Nidam has several mezuzahs on doorposts at the condo nearby where the family currently lives. She plans to bring them to the new house and place them on doorposts inside the house.
"I'm looking at it as protection," Nidam said. "I feel it will secure me from all kinds of things."
Kaminker said the response to the campaign, conducted mostly through social media and email, has been brisk. Requests for mezuzahs have come from around the country.
"Any effort like this to remind people who their neighbors are is a good thing at any time of the year, said David Snyder, executive director of the Jewish Community Relations Council in Cherry Hill. "It gives an opportunity for conversation."
Under the campaign, the rabbis offer Jewish residents a free mezuzah for their front door. If a home already has one, they offer to check it to make sure that it is kosher and offer to replace it if it is not -- if the letters on the scroll have faded or been damaged by exposure to the elements.

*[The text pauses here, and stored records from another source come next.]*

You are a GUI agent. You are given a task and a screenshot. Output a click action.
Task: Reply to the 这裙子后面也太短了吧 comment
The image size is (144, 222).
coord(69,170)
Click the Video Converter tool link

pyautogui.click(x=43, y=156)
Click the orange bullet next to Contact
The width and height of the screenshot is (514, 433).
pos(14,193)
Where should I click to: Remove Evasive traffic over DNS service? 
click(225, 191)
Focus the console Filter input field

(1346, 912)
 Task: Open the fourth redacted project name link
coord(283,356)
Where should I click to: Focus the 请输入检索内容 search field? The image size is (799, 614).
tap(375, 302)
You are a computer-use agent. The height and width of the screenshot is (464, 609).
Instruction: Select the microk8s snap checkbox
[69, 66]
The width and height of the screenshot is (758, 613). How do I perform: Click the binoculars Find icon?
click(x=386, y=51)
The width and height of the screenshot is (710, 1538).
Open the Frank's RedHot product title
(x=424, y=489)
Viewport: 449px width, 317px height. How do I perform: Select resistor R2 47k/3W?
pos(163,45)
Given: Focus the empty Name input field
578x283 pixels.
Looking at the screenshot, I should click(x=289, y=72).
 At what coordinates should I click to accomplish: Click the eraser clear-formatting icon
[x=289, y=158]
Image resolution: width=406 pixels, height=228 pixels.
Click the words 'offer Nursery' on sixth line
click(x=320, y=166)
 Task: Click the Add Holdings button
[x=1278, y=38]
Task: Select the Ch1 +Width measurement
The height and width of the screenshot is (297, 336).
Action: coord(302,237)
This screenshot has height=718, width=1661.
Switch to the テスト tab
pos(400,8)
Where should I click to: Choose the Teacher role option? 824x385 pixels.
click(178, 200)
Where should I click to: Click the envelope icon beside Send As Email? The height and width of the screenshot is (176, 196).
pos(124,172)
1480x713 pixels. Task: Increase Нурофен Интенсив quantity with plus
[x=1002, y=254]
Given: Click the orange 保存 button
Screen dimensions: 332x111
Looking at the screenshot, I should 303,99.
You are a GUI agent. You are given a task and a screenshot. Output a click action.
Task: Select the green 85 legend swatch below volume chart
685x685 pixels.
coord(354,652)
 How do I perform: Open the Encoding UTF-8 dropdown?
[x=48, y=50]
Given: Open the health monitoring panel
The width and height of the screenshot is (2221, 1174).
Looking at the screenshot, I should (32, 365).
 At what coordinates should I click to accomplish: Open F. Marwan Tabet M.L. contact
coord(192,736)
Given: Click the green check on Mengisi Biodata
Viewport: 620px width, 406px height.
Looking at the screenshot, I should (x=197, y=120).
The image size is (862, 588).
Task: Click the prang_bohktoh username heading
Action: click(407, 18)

The parchment is inscribed on one side; on its reverse, one word appears: Shaddai, one of the names used for God.
According to Jewish tradition, a mezuzah should be affixed to the doorpost of every living space in a house, excluding bathrooms, closets, and the laundry room. For now, the rabbis are focusing on making sure that at least the entrance has a mezuzah.
The parchment, or klaf, on which the verses of the Torah are inscribed must be hand-lettered by a kosher scribe. It is rolled up and placed in a case or container, which can be a simple clear acrylic cylinder or something fancier. A mezuzah typically costs $35 to $40, more depending on the size.
During a recent stop at a home, Kaminker checked the mezuzah and discovered that the words on the parchment had been obliterated when the house was power-washed. The mezuzah should be opened periodically and inspected, he said.
"That obviously made the mezuzah not usable and not kosher," he said.
Abbegayle Morrow, a marketing executive, was grateful to have Kaminker stop by to put a mezuzah on the doorpost of the Voorhees home where her family has lived for about a year.
"It's something we have talked about," said Morrow, 34. "I thought it was a great idea, especially with everything going on in the community with the threats."
Morrow said she had no hesitation about identifying her residence as a Jewish home in the diverse neighborhood.
"I'm proud of being Jewish," she said. "I am who I am."